YOUR INSTRUCTIONS >> A word-for-word transcript of every entry is required.

RECORD EXCERPTS >>
##############################
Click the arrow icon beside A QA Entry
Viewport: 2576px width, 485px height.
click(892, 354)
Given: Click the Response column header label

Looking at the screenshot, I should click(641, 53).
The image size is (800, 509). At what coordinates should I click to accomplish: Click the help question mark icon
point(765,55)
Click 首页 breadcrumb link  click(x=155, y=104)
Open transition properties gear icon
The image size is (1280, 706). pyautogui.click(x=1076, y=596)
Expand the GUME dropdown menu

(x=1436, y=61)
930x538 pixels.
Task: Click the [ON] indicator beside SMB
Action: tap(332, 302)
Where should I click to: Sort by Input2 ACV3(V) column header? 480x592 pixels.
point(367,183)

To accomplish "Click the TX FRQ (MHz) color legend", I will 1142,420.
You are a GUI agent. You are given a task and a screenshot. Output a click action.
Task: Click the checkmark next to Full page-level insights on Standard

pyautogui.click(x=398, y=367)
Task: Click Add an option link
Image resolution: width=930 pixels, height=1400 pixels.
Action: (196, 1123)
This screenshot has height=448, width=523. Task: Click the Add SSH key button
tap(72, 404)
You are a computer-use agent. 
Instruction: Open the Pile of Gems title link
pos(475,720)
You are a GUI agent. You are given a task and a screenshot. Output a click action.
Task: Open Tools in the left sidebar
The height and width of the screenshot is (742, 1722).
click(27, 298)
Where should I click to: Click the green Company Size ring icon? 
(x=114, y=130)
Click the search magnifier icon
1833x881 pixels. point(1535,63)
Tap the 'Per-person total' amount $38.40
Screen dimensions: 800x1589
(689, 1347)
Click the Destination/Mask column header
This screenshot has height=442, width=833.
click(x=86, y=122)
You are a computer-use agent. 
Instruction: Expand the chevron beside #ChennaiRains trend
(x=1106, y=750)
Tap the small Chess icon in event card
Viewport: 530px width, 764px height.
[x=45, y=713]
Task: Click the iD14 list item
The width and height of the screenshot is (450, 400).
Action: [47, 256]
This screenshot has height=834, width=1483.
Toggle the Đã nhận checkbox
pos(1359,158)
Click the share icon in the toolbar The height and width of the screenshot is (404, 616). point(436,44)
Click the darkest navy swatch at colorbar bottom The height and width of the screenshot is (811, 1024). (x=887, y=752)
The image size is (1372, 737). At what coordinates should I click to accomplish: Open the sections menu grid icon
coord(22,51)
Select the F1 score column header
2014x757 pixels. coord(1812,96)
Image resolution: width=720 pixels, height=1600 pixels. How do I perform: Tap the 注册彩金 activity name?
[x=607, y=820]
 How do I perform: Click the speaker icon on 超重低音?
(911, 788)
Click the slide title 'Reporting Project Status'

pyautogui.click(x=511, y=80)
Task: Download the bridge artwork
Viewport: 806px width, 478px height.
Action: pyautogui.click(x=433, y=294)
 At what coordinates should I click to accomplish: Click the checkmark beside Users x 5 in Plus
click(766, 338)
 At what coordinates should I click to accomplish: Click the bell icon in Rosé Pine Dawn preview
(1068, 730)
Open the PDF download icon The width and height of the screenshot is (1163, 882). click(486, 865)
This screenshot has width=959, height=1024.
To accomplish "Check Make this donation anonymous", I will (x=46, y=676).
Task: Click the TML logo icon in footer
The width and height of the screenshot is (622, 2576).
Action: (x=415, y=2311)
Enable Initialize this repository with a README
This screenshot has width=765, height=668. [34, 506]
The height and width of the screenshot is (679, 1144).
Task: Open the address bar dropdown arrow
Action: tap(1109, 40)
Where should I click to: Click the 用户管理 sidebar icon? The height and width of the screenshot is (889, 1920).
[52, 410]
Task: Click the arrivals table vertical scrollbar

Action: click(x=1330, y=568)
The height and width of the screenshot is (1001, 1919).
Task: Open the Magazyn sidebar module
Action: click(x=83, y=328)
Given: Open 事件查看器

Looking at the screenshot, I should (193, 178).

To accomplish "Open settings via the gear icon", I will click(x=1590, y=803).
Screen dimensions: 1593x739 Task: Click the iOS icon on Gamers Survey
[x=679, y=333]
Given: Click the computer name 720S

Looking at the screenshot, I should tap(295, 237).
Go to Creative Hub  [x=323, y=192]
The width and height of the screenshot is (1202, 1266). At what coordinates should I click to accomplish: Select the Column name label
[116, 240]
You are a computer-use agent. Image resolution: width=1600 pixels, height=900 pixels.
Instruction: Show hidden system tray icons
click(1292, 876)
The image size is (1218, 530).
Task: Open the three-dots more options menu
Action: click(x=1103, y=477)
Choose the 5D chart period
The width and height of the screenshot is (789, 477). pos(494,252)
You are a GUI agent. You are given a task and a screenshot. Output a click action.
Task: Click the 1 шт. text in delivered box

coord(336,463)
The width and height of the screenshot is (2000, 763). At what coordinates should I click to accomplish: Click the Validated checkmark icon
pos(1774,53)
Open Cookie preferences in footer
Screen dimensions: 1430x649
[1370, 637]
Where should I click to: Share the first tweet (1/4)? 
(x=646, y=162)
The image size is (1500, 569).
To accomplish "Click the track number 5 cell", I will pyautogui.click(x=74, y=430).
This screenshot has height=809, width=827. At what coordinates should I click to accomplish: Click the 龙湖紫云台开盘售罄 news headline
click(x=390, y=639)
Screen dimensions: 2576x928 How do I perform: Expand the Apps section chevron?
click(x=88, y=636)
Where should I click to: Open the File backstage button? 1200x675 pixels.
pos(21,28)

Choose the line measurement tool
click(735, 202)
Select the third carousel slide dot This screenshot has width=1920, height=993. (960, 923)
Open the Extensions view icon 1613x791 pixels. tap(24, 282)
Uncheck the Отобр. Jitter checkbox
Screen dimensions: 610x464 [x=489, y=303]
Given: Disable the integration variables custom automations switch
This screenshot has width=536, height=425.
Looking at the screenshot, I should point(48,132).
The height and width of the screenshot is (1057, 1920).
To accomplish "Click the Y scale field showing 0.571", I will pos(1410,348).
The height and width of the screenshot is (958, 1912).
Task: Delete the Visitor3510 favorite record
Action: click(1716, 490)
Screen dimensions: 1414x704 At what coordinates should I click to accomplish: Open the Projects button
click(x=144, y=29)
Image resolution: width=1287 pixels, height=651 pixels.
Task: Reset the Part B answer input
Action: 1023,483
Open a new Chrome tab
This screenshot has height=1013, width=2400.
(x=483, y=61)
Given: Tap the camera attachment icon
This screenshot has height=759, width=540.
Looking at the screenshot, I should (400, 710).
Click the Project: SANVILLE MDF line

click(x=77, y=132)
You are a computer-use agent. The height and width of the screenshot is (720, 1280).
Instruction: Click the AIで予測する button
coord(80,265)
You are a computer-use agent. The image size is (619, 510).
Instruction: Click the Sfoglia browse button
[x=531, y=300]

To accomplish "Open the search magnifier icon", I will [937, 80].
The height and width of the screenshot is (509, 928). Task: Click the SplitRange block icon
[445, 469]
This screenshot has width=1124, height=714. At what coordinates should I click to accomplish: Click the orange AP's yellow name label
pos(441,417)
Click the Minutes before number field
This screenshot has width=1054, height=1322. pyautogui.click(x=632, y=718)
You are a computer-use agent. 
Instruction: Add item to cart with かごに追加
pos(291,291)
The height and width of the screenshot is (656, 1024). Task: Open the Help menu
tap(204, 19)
##############################
EXERCISE SOLUTION >>
Click the arrow icon beside A QA Entry
Viewport: 2576px width, 485px height.
click(892, 354)
Given: Click the Response column header label

Looking at the screenshot, I should click(641, 53).
The image size is (800, 509). At what coordinates should I click to accomplish: Click the help question mark icon
point(765,55)
Click 首页 breadcrumb link  click(x=155, y=104)
Open transition properties gear icon
The image size is (1280, 706). pyautogui.click(x=1076, y=596)
Expand the GUME dropdown menu

(x=1436, y=61)
930x538 pixels.
Task: Click the [ON] indicator beside SMB
Action: tap(332, 302)
Where should I click to: Sort by Input2 ACV3(V) column header? 480x592 pixels.
point(367,183)

To accomplish "Click the TX FRQ (MHz) color legend", I will 1142,420.
You are a GUI agent. You are given a task and a screenshot. Output a click action.
Task: Click the checkmark next to Full page-level insights on Standard

pyautogui.click(x=398, y=367)
Task: Click Add an option link
Image resolution: width=930 pixels, height=1400 pixels.
Action: (196, 1123)
This screenshot has height=448, width=523. Task: Click the Add SSH key button
tap(72, 404)
You are a computer-use agent. 
Instruction: Open the Pile of Gems title link
pos(475,720)
You are a GUI agent. You are given a task and a screenshot. Output a click action.
Task: Open Tools in the left sidebar
The height and width of the screenshot is (742, 1722).
click(27, 298)
Where should I click to: Click the green Company Size ring icon? 
(x=114, y=130)
Click the search magnifier icon
1833x881 pixels. point(1535,63)
Tap the 'Per-person total' amount $38.40
Screen dimensions: 800x1589
(689, 1347)
Click the Destination/Mask column header
This screenshot has height=442, width=833.
click(x=86, y=122)
You are a computer-use agent. 
Instruction: Expand the chevron beside #ChennaiRains trend
(x=1106, y=750)
Tap the small Chess icon in event card
Viewport: 530px width, 764px height.
[x=45, y=713]
Task: Click the iD14 list item
The width and height of the screenshot is (450, 400).
Action: [47, 256]
This screenshot has height=834, width=1483.
Toggle the Đã nhận checkbox
pos(1359,158)
Click the share icon in the toolbar The height and width of the screenshot is (404, 616). point(436,44)
Click the darkest navy swatch at colorbar bottom The height and width of the screenshot is (811, 1024). (x=887, y=752)
The image size is (1372, 737). At what coordinates should I click to accomplish: Open the sections menu grid icon
coord(22,51)
Select the F1 score column header
2014x757 pixels. coord(1812,96)
Image resolution: width=720 pixels, height=1600 pixels. How do I perform: Tap the 注册彩金 activity name?
[x=607, y=820]
 How do I perform: Click the speaker icon on 超重低音?
(911, 788)
Click the slide title 'Reporting Project Status'

pyautogui.click(x=511, y=80)
Task: Download the bridge artwork
Viewport: 806px width, 478px height.
Action: pyautogui.click(x=433, y=294)
 At what coordinates should I click to accomplish: Click the checkmark beside Users x 5 in Plus
click(766, 338)
 At what coordinates should I click to accomplish: Click the bell icon in Rosé Pine Dawn preview
(1068, 730)
Open the PDF download icon The width and height of the screenshot is (1163, 882). click(486, 865)
This screenshot has width=959, height=1024.
To accomplish "Check Make this donation anonymous", I will (x=46, y=676).
Task: Click the TML logo icon in footer
The width and height of the screenshot is (622, 2576).
Action: (x=415, y=2311)
Enable Initialize this repository with a README
This screenshot has width=765, height=668. [34, 506]
The height and width of the screenshot is (679, 1144).
Task: Open the address bar dropdown arrow
Action: tap(1109, 40)
Where should I click to: Click the 用户管理 sidebar icon? The height and width of the screenshot is (889, 1920).
[52, 410]
Task: Click the arrivals table vertical scrollbar

Action: click(x=1330, y=568)
The height and width of the screenshot is (1001, 1919).
Task: Open the Magazyn sidebar module
Action: click(x=83, y=328)
Given: Open 事件查看器

Looking at the screenshot, I should (193, 178).

To accomplish "Open settings via the gear icon", I will click(x=1590, y=803).
Screen dimensions: 1593x739 Task: Click the iOS icon on Gamers Survey
[x=679, y=333]
Given: Click the computer name 720S

Looking at the screenshot, I should tap(295, 237).
Go to Creative Hub  [x=323, y=192]
The width and height of the screenshot is (1202, 1266). At what coordinates should I click to accomplish: Select the Column name label
[116, 240]
You are a computer-use agent. Image resolution: width=1600 pixels, height=900 pixels.
Instruction: Show hidden system tray icons
click(1292, 876)
The image size is (1218, 530).
Task: Open the three-dots more options menu
Action: click(x=1103, y=477)
Choose the 5D chart period
The width and height of the screenshot is (789, 477). pos(494,252)
You are a GUI agent. You are given a task and a screenshot. Output a click action.
Task: Click the 1 шт. text in delivered box

coord(336,463)
The width and height of the screenshot is (2000, 763). At what coordinates should I click to accomplish: Click the Validated checkmark icon
pos(1774,53)
Open Cookie preferences in footer
Screen dimensions: 1430x649
[1370, 637]
Where should I click to: Share the first tweet (1/4)? 
(x=646, y=162)
The image size is (1500, 569).
To accomplish "Click the track number 5 cell", I will pyautogui.click(x=74, y=430).
This screenshot has height=809, width=827. At what coordinates should I click to accomplish: Click the 龙湖紫云台开盘售罄 news headline
click(x=390, y=639)
Screen dimensions: 2576x928 How do I perform: Expand the Apps section chevron?
click(x=88, y=636)
Where should I click to: Open the File backstage button? 1200x675 pixels.
pos(21,28)

Choose the line measurement tool
click(735, 202)
Select the third carousel slide dot This screenshot has width=1920, height=993. (960, 923)
Open the Extensions view icon 1613x791 pixels. tap(24, 282)
Uncheck the Отобр. Jitter checkbox
Screen dimensions: 610x464 [x=489, y=303]
Given: Disable the integration variables custom automations switch
This screenshot has width=536, height=425.
Looking at the screenshot, I should point(48,132).
The height and width of the screenshot is (1057, 1920).
To accomplish "Click the Y scale field showing 0.571", I will pos(1410,348).
The height and width of the screenshot is (958, 1912).
Task: Delete the Visitor3510 favorite record
Action: click(1716, 490)
Screen dimensions: 1414x704 At what coordinates should I click to accomplish: Open the Projects button
click(x=144, y=29)
Image resolution: width=1287 pixels, height=651 pixels.
Task: Reset the Part B answer input
Action: 1023,483
Open a new Chrome tab
This screenshot has height=1013, width=2400.
(x=483, y=61)
Given: Tap the camera attachment icon
This screenshot has height=759, width=540.
Looking at the screenshot, I should (400, 710).
Click the Project: SANVILLE MDF line

click(x=77, y=132)
You are a computer-use agent. The height and width of the screenshot is (720, 1280).
Instruction: Click the AIで予測する button
coord(80,265)
You are a computer-use agent. The image size is (619, 510).
Instruction: Click the Sfoglia browse button
[x=531, y=300]

To accomplish "Open the search magnifier icon", I will [937, 80].
The height and width of the screenshot is (509, 928). Task: Click the SplitRange block icon
[445, 469]
This screenshot has width=1124, height=714. At what coordinates should I click to accomplish: Click the orange AP's yellow name label
pos(441,417)
Click the Minutes before number field
This screenshot has width=1054, height=1322. pyautogui.click(x=632, y=718)
You are a computer-use agent. 
Instruction: Add item to cart with かごに追加
pos(291,291)
The height and width of the screenshot is (656, 1024). Task: Open the Help menu
tap(204, 19)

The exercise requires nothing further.